Article Text

Does jejunal feeding promote growth in children with worsening upper GI dysmotility?
  1. CE Paxton1,
  2. V Robb1,
  3. J Livingstone1,
  4. DC Wilson2
  1. 1Department of Paediatric Gastroenterology and Nutrition, Royal Hospital for Sick Children, Edinburgh, UK
  2. 2Department of Child, Life and Health, University of Edinburgh, Edinburgh, UK


Background and aim Promotion of optimal growth and development in children with underlying chronic disease is a goal of nutrition support teams (NST). NST are faced with a challenging group of children (usually with profound underlying neurodisability) in whom worsening upper GI dysmotility limits feed toleration and impacts growth. Jejunal feeding is increasingly used in this group when changes in feed type, method of feed delivery and maximal medical management of reflux have all failed to promote growth.
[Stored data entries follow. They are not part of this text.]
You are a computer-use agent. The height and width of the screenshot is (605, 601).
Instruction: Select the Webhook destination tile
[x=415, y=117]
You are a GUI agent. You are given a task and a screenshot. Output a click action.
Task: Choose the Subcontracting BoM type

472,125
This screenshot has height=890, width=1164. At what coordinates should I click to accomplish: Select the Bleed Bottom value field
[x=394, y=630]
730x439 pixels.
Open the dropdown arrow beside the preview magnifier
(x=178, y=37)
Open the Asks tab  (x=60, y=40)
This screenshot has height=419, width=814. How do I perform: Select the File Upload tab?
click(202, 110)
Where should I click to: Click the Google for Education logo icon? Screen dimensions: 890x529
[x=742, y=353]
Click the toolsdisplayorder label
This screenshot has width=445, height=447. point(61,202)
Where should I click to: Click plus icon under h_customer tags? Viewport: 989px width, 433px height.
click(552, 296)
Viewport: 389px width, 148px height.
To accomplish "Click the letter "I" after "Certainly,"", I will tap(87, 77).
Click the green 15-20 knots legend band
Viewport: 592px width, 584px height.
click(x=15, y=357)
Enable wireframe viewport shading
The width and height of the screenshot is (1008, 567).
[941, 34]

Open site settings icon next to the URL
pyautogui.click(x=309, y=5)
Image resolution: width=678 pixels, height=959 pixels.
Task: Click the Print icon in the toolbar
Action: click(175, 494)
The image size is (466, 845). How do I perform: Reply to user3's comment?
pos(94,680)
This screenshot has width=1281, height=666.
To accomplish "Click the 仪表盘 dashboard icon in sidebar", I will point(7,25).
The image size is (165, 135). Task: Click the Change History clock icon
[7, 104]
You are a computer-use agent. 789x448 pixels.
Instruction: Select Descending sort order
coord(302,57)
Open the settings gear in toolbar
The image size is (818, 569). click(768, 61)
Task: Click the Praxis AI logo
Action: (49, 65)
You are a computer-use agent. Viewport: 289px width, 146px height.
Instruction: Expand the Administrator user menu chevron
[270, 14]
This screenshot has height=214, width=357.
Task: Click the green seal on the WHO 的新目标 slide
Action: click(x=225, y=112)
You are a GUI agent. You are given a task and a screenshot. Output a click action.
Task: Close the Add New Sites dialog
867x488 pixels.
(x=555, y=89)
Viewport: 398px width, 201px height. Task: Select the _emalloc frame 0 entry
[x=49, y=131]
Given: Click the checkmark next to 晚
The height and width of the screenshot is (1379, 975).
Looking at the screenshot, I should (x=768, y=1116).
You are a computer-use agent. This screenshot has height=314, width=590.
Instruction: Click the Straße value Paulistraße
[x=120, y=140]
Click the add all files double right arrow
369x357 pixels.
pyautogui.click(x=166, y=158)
We aimed to evaluate the effect of jejunal feeding on subsequent growth in children with severe GI dysmotility.

Methods A retrospective cohort study (database/clinical note review) in a tertiary paediatric centre to investigate the impact on growth of jejunal feeding (>6 months) in children with worsening GI dysmotility. All children (<18 years) receiving home enteral tube feeding (HETF) during the period 01.01.02-30.09.11 were included. Data on weight at time of commencing jejunal feeding and at 6 or 12 months (whichever duration was exceeded) post establishment was collected and expressed as standard deviation or Z-score. Change in Z-score was calculated using paired t-test.

Results A total of 866 children received HETF during the study period, of whom 38 (4%) were jejunally fed. Growth data was collected on 25 (56% female) children fed via a transgastric gastrojejunostomy (GJ) tube, PEG-J or a surgical roux-en Y jejunostomy >6 months. Median (range) decimal age at commencement of jejunal feeding was 2.6 (0.1-16.2) years. The median (range) weight Z-score at the start of jejunal feeding was –1.3 (−5.2 to 2.1) and rose to –1.0 (−3.4-2.3) by 6-12 months post-start. A significant improvement in mean (95% CI) change in weight Z-score of 0.7 (0.1-1.3) (p=0.02) was found. As the majority of children were non-ambulatory (and knee heights are not routinely recorded), there was minimal height (and thus BMI) data recorded. Children received a range of jejunal feed types - 42% whole protein, 41% hydrolysed and 17% elemental feeds.

Conclusions Jejunal feeding is an effective intervention to improve growth during the management of children with severe and worsening upper GI dysmotility on HETF.